6.0 Copyright and Intellectual Property Rights
6.1 Technology and content used to offer, or provided in connection with, the Software is owned by Cloudtric Inc. or licenced to Cloudtric Inc. from third party licensors. Such content include the look and feel or our Software, all of our promotional materials, and in general includes all text, graphics, photographs, illustrations, images, logos, videos, tutorials, notices, and other content, which is protected by applicable copyright, trademark, and intellectual property laws. Title to and all intellectual property rights in the Software remain the property of Cloudtric Inc. or its licensors.
6.2 Title to and all intellectual property rights in the data you provide remain your property.
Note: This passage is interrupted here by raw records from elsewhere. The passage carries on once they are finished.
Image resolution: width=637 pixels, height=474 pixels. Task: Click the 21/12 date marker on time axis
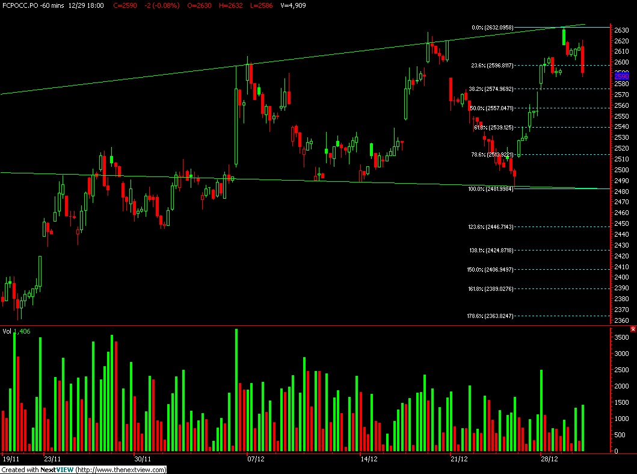tap(459, 459)
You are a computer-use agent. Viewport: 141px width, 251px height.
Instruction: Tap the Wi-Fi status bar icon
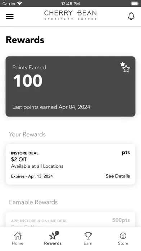(x=20, y=3)
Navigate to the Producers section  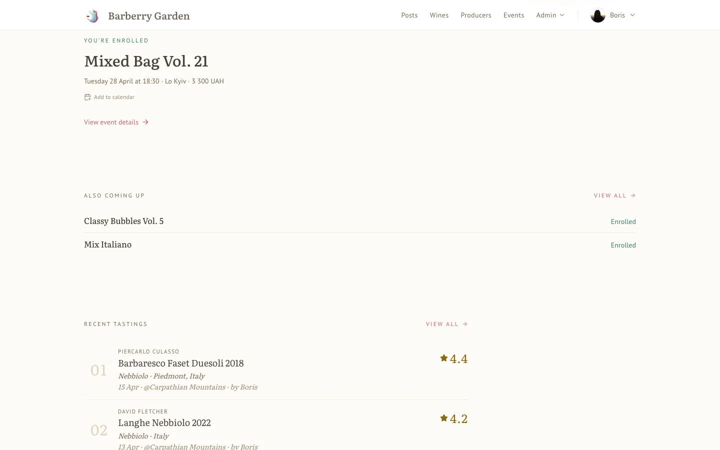point(476,15)
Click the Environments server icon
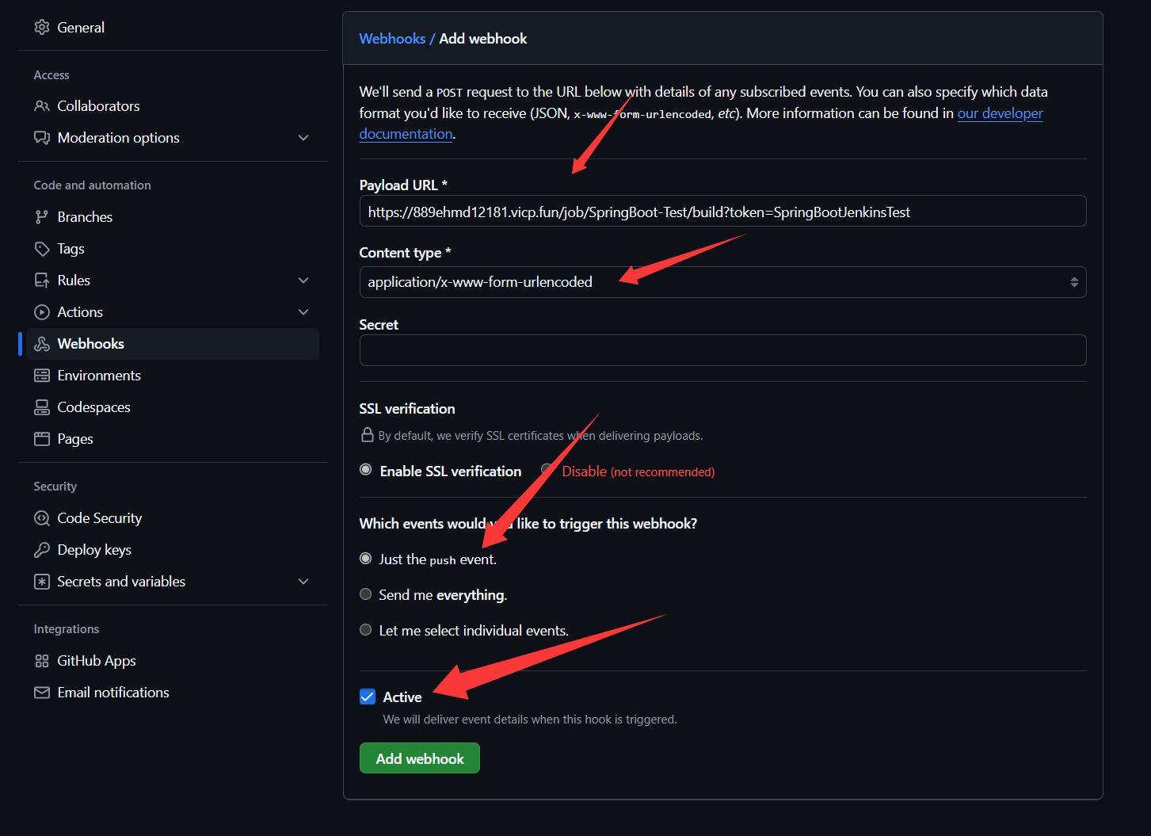The height and width of the screenshot is (836, 1151). [42, 376]
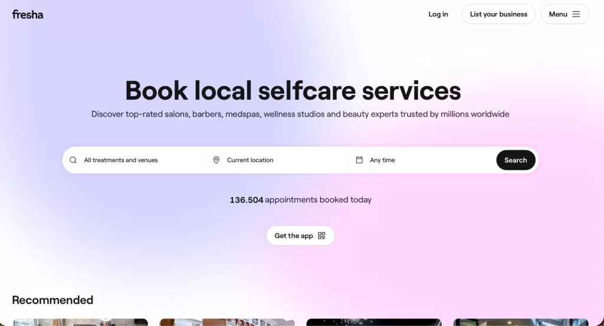Viewport: 604px width, 326px height.
Task: Click the black Search button
Action: click(x=516, y=160)
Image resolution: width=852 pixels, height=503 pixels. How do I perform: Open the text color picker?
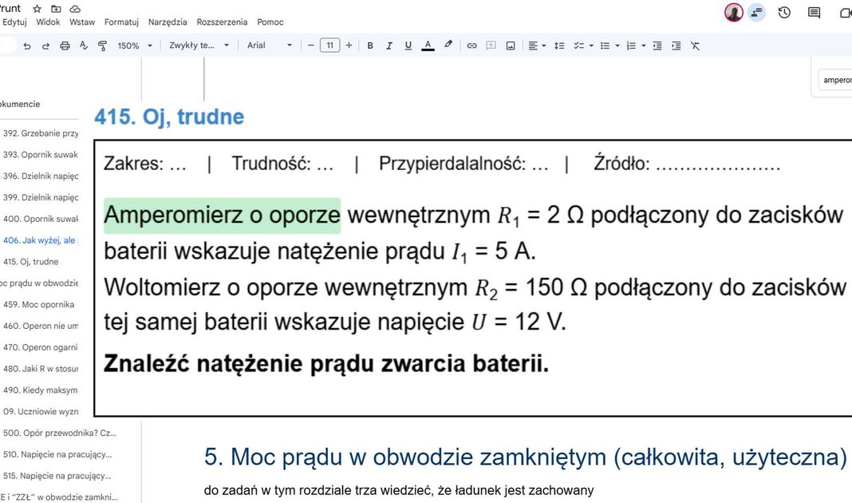point(428,46)
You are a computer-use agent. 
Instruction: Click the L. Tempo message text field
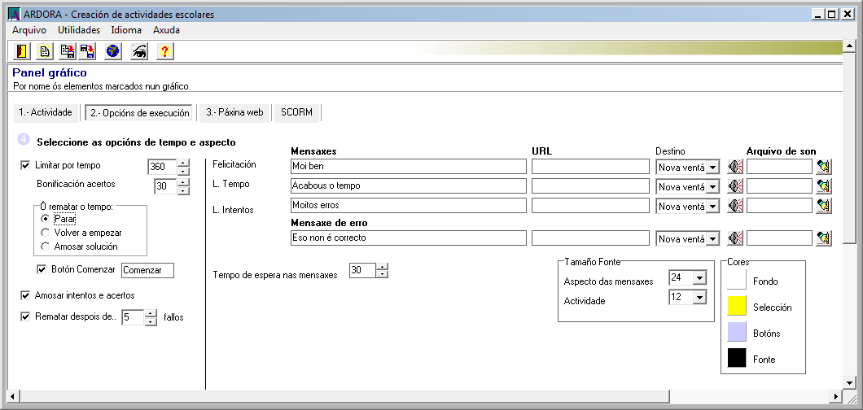(x=409, y=185)
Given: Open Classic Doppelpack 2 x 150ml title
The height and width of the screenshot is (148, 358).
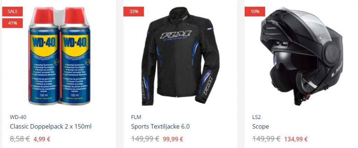Looking at the screenshot, I should click(x=51, y=127).
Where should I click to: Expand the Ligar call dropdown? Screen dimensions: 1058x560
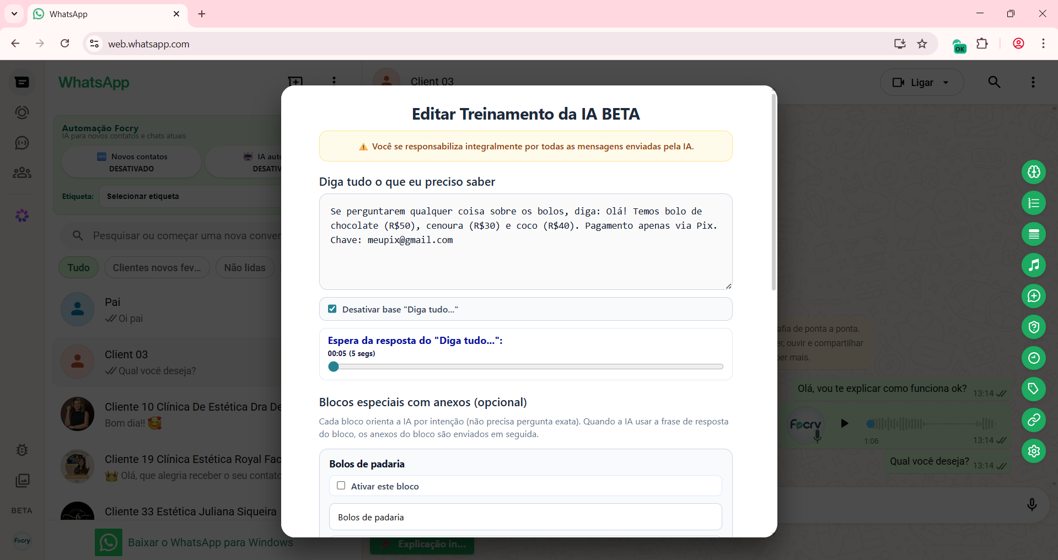[946, 83]
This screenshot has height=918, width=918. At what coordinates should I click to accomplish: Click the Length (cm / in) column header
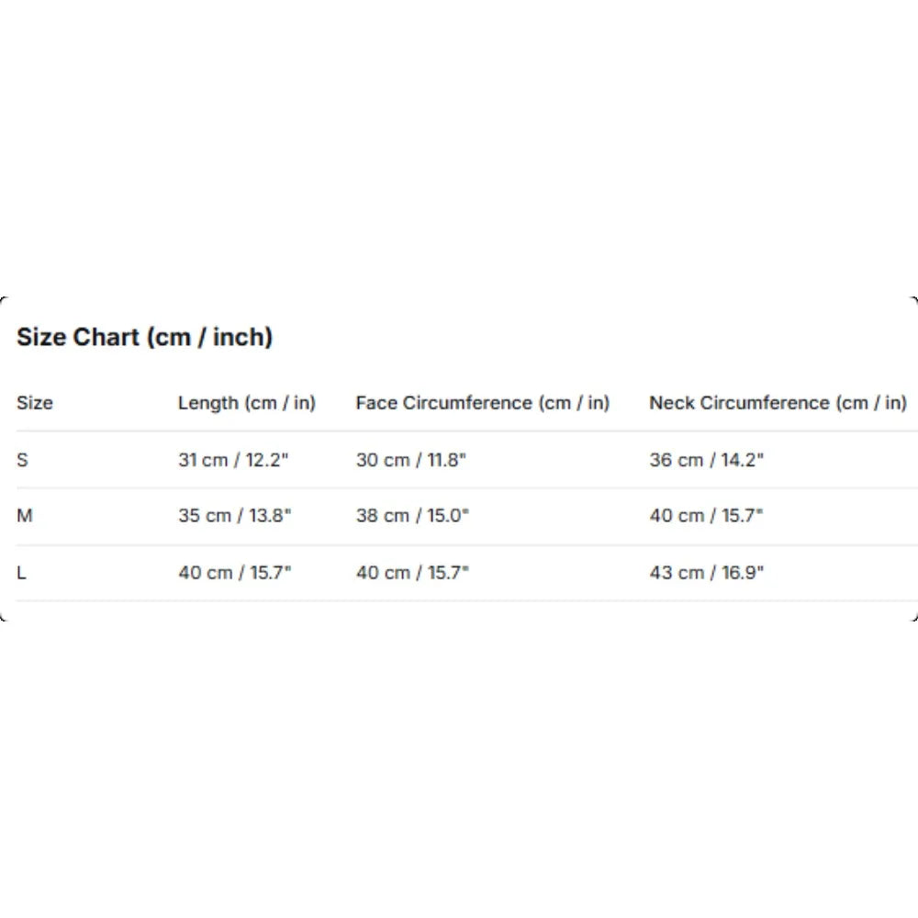(246, 403)
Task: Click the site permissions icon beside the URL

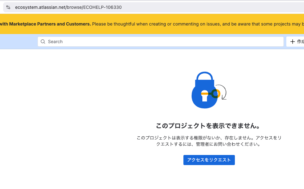Action: pyautogui.click(x=8, y=7)
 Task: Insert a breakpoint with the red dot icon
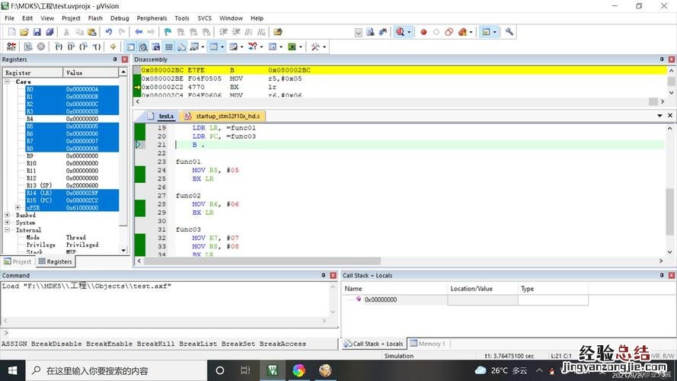[423, 32]
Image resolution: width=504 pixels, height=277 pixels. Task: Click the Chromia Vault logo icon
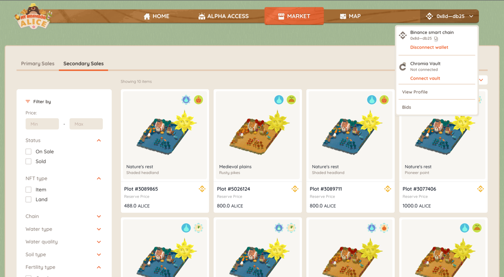403,67
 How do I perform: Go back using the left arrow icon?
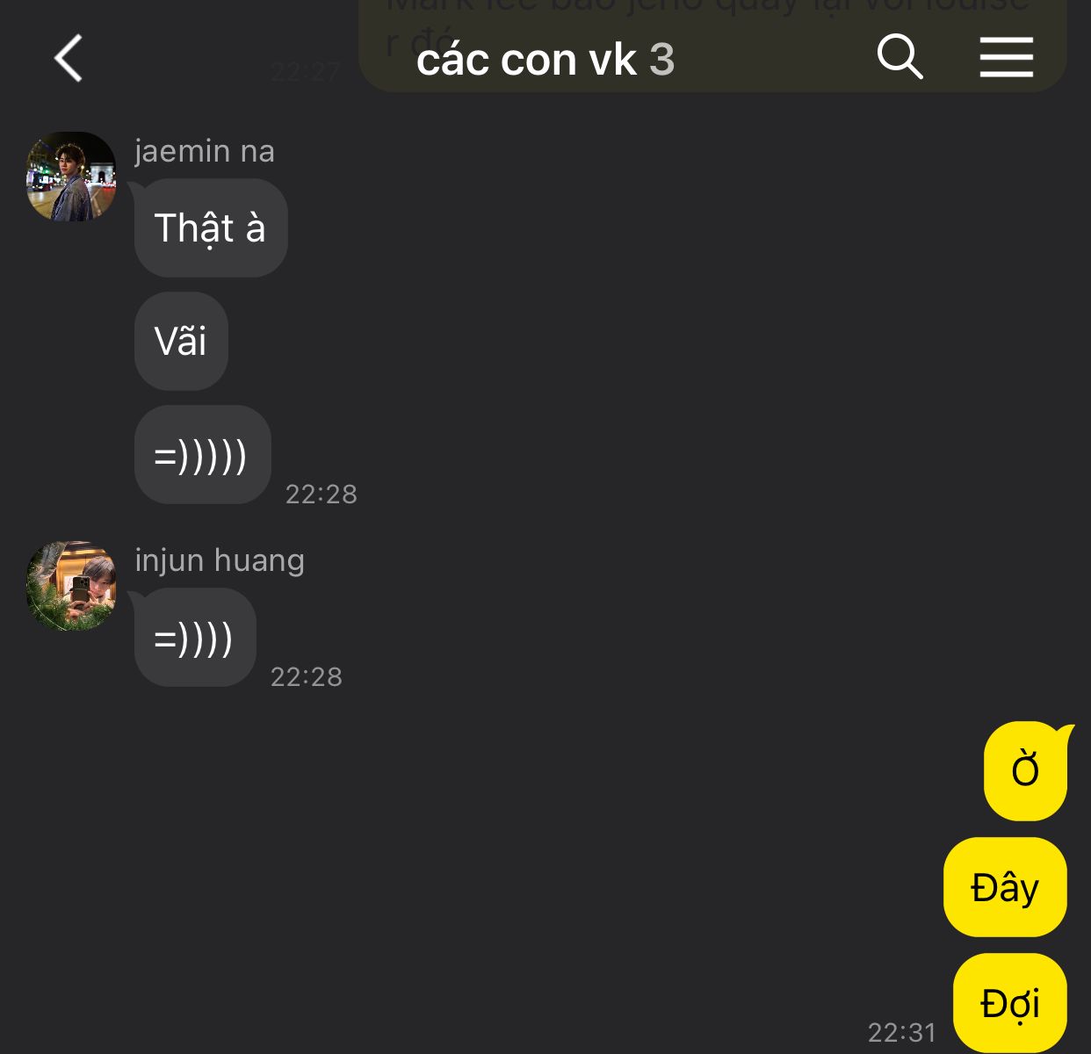point(69,59)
You grant Cloudtric Inc. a licence to use, copy, transmit, store, and back-up your information and data for the purposes of enabling you to access and use the Software and for any other purpose related to the provision of services to you.
7.1 EXCEPT WHERE EXPRESSLY PROVIDED OTHERWISE, THE SOFTWARE, AND ALL CONTENT PROVIDED ON OR THROUGH THE SOFTWARE, IS PROVIDED ON AN “AS IS” AND “AS AVAILABLE” BASIS. CLOUDTRIC INC. DISCLAIMS ALL WARRANTIES OF ANY KIND, WHETHER EXPRESS OR IMPLIED, INCLUDING, BUT NOT LIMITED TO, THE IMPLIED WARRANTIES OF MERCHANTABILITY, FITNESS FOR A PARTICULAR PURPOSE, TITLE AND NON-INFRINGEMENT OF THIRD PARTY RIGHTS WITH RESPECT TO ANY SERVICES PROVIDED BY CLOUDTRIC INC..
7.2 CLOUDTRIC INC. MAKES NO WARRANTY THAT:
7.2.1 THE SOFTWARE OR CONTENT WILL MEET YOUR REQUIREMENTS;
7.2.2 THE SOFTWARE WILL BE AVAILABLE ON AN UNINTERRUPTED, TIMELY, SECURE, OR ERROR-FREE BASIS;
7.2.3 THE RESULTS THAT MAY BE OBTAINED FROM THE USE OF THE SOFTWARE OR ANY CONTENT PROVIDED ON OR THROUGH THE SOFTWARE WILL BE ACCURATE OR RELIABLE; OR
7.2.4 THE QUALITY OF ANY CONTENT PURCHASED OR OBTAINED BY YOU ON OR THROUGH THE SOFTWARE WILL MEET YOUR EXPECTATIONS.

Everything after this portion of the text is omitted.